**Provided material:**
......
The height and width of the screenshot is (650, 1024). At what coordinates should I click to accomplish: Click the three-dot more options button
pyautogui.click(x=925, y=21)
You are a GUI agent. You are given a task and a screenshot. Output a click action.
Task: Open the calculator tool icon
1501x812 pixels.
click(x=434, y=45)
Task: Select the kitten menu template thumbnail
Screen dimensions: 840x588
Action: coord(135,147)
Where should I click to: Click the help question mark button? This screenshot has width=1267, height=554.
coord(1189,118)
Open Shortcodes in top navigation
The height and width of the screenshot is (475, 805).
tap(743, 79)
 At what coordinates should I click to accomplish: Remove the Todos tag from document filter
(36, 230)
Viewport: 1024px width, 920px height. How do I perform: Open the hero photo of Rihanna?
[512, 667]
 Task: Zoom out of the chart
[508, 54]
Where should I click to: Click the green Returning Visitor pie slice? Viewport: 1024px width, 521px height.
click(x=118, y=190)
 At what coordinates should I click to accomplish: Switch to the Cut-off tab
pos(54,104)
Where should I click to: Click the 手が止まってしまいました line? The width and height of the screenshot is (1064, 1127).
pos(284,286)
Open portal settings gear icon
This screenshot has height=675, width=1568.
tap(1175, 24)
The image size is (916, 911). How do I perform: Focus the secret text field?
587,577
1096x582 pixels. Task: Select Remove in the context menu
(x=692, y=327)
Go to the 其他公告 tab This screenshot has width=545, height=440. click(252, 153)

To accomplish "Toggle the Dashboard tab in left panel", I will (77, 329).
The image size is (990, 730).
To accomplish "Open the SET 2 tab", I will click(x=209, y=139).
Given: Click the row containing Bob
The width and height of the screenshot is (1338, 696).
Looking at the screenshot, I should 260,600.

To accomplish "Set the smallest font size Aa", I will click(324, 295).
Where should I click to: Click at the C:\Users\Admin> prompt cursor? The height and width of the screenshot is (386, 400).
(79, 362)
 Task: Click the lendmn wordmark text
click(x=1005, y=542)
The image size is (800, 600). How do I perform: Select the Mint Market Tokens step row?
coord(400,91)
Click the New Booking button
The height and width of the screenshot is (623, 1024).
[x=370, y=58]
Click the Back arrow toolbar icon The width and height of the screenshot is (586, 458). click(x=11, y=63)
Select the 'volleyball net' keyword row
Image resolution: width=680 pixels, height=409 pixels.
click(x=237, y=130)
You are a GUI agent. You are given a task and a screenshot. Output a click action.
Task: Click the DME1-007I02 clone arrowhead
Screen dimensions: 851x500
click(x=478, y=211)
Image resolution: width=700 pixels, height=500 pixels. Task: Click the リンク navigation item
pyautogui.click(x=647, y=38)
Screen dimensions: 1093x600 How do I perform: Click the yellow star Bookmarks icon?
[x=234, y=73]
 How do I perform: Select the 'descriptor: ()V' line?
......
**Exercise:**
Could you give the number of lines in the data above that contain the string "will", with no other words?

**Reply to the task:**
3